下面的例子接近于解决这个问题,但是 df.append(pd.DataFrame()
函数没有提供我想要的结果。此函数最终将最新的数据帧附加到先前保存的数据帧的底部,而不仅仅是附加新数据。结果是一个包含许多重复数据帧的数据帧。
这是我的代码:
## Source libraries:
from __future__ import print_function
import UniversalLibrary as UL
import time, os, io, csv, datetime
import pandas as pd
## Specify PMD settings:
BoardNum = 0
Gain = UL.BIP5VOLTS
Chan = 0
## Create empty lists and a dataframe to fill:
co = [] ## carbon monoxide concentration in ppm
data = [] ## raw analog output between 0-5V
times = [] ## timestamp
df = pd.DataFrame()
## Set filepath:
filename = "~/pmd_data.csv"
while True:
ts = time.time()
DataValue = UL.cbAIn(BoardNum, Chan, Gain)
EngUnits = UL.cbToEngUnits(BoardNum, Gain, DataValue)
ppm = EngUnits * 10 ## 1 Volt = 10ppm of carbon monoxide
data.append(EngUnits)
times.append(datetime.datetime.fromtimestamp(ts).strftime('%Y-%m-%d %H:%M:%S'))
co.append(ppm)
## This line of code is not providing the desired result:
df = df.append(pd.DataFrame({'co':ppm, 'volts':data, 'datetime':times}))
print(df)
df.to_csv(filename, sep = ',', index = False, encoding = 'utf-8')
time.sleep(1)
当前输出:
co datetime volts
0 13.8 2017-05-03 15:57:19 1.38
1 13.8 2017-05-03 15:57:19 1.38
2 13.9 2017-05-03 15:57:20 1.39
3 13.8 2017-05-03 15:57:19 1.38
4 13.9 2017-05-03 15:57:20 1.39
5 14.2 2017-05-03 15:57:21 1.42
期望的输出:
co datetime volts
0 13.8 2017-05-03 15:57:19 1.38
1 13.9 2017-05-03 15:57:20 1.39
2 14.2 2017-05-03 15:57:21 1.42
每次进入 while 循环时,您都会为每个字段附加一个带有列表(随时间增长)的数据框。但是您应该添加一个数据框,其中包含一个列表,一次每个字段只有一个元素。请看下面的例子
你基本上是这样做的:
co = [] ## carbon monoxide concentration in ppm
data = [] ## raw analog output between 0-5V
times = [] ## timestamp
df = pd.DataFrame()
for i in range(0,5):
data.append(i)
times.append(i)
co.append(i)
df = df.append(pd.DataFrame({'co':co, 'volts':data, 'datetime':times}))
print df
这导致
co datetime volts
0 0 0 0
0 0 0 0
1 1 1 1
0 0 0 0
1 1 1 1
2 2 2 2
0 0 0 0
1 1 1 1
2 2 2 2
3 3 3 3
0 0 0 0
1 1 1 1
2 2 2 2
3 3 3 3
4 4 4 4
但你应该这样做
df = pd.DataFrame()
for i in range(0,5):
df = df.append(pd.DataFrame({'co':[i], 'volts':[i], 'datetime':[i]}))
print df
这导致
co datetime volts
0 0 0 0
0 1 1 1
0 2 2 2
0 3 3 3
0 4 4 4
所以你的代码应该像
## Source libraries:
from __future__ import print_function
import UniversalLibrary as UL
import time, os, io, csv, datetime
import pandas as pd
## Specify PMD settings:
BoardNum = 0
Gain = UL.BIP5VOLTS
Chan = 0
## Create empty dataframe to fill:
df = pd.DataFrame()
## Set filepath:
filename = "~/pmd_data.csv"
while True:
ts = time.time()
DataValue = UL.cbAIn(BoardNum, Chan, Gain)

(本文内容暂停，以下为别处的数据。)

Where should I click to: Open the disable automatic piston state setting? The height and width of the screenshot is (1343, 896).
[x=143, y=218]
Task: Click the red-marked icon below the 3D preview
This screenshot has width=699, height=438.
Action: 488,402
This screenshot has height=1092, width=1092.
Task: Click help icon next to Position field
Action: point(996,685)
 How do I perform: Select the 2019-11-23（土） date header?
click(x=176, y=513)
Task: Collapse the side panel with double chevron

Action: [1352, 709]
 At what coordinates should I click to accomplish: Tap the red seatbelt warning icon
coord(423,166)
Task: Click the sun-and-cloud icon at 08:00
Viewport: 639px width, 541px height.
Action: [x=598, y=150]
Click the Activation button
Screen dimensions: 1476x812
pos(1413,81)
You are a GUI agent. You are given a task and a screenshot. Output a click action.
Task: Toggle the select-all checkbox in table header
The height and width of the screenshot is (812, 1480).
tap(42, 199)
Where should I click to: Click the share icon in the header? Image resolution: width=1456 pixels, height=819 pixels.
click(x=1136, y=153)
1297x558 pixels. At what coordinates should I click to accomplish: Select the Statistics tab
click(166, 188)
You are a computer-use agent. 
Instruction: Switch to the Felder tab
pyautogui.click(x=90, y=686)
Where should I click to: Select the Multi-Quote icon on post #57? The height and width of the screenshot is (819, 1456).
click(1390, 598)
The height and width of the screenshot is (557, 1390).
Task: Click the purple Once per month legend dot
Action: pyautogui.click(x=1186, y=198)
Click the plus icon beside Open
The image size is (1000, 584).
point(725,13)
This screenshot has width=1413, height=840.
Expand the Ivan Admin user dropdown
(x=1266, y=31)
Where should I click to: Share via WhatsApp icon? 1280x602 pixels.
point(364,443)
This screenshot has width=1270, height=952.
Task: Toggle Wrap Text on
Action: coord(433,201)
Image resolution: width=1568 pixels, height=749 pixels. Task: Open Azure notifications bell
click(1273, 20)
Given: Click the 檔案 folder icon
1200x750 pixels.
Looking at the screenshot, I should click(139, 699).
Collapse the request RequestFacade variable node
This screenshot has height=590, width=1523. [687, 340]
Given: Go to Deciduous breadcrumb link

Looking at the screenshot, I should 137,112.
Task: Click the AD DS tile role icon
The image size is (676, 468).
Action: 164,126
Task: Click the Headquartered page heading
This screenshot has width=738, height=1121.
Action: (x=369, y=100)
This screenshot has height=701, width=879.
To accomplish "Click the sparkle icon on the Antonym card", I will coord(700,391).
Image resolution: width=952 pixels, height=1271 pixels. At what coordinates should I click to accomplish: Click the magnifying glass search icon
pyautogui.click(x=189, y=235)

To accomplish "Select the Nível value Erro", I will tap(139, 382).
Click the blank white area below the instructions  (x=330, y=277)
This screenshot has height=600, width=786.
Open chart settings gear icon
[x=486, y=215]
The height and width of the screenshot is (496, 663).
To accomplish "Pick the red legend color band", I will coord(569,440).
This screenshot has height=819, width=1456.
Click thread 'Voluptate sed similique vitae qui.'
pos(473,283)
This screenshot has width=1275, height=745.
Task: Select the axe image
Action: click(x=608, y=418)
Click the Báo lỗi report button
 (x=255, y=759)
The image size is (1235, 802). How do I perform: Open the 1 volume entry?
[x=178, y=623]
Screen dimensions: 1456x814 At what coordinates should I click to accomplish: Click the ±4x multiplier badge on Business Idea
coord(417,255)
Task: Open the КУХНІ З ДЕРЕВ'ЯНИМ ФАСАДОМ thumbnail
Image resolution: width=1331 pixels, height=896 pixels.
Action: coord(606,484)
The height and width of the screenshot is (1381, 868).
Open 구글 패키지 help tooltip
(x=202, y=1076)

EngUnits = UL.cbToEngUnits(BoardNum, Gain, DataValue)
ppm = EngUnits * 10 ## 1 Volt = 10ppm of carbon monoxide
times = (datetime.datetime.fromtimestamp(ts).strftime('%Y-%m-%d %H:%M:%S'))
df = df.append(pd.DataFrame({'co':[ppm], 'volts':[EngUnits], 'datetime':[times]}))
print(df)
df.to_csv(filename, sep = ',', index = False, encoding = 'utf-8')
time.sleep(1)
由于您没有专门使用索引,我会保留一个计数器并使用它向现有数据帧添加新行。
我会像这样重写 while
循环
## Source libraries:
from __future__ import print_function
import UniversalLibrary as UL
import time, os, io, csv, datetime
import pandas as pd
## Specify PMD settings:
BoardNum = 0
Gain = UL.BIP5VOLTS
Chan = 0
## Create empty lists and a dataframe to fill:
df = pd.DataFrame(columns=['co', 'volts', 'datetime'])
## Set filepath:
filename = "~/pmd_data.csv"
counter = 0
while True:
ts = time.time()
DataValue = UL.cbAIn(BoardNum, Chan, Gain)
EngUnits = UL.cbToEngUnits(BoardNum, Gain, DataValue)
ppm = EngUnits * 10 ## 1 Volt = 10ppm of carbon monoxide
df.loc[counter] = pd.Series(dict(
co=ppm, volts=EngUnits, datetime=ts
))
## This line of code is not providing the desired result:
counter += 1
df.to_csv(filename, sep = ',', index = False, encoding = 'utf-8')
time.sleep(1)
如果您只是想追加,那么您不需要带有 .loc 的计数器。您可以将其更改为 df.loc[len(df)] = row 。这将始终在 DataFrame 的末尾写入一个新行。
从此处的 piRSquared 代码更新代码:
## Source libraries:
from __future__ import print_function
import UniversalLibrary as UL
import time, os, io, csv, datetime
import pandas as pd
## Specify PMD settings:
BoardNum = 0
Gain = UL.BIP5VOLTS
Chan = 0
## Create empty lists and a dataframe to fill:
df = pd.DataFrame(columns=['co', 'volts', 'datetime'])
## Set filepath:
filename = "~/pmd_data.csv"
while True:
ts = time.time()
DataValue = UL.cbAIn(BoardNum, Chan, Gain)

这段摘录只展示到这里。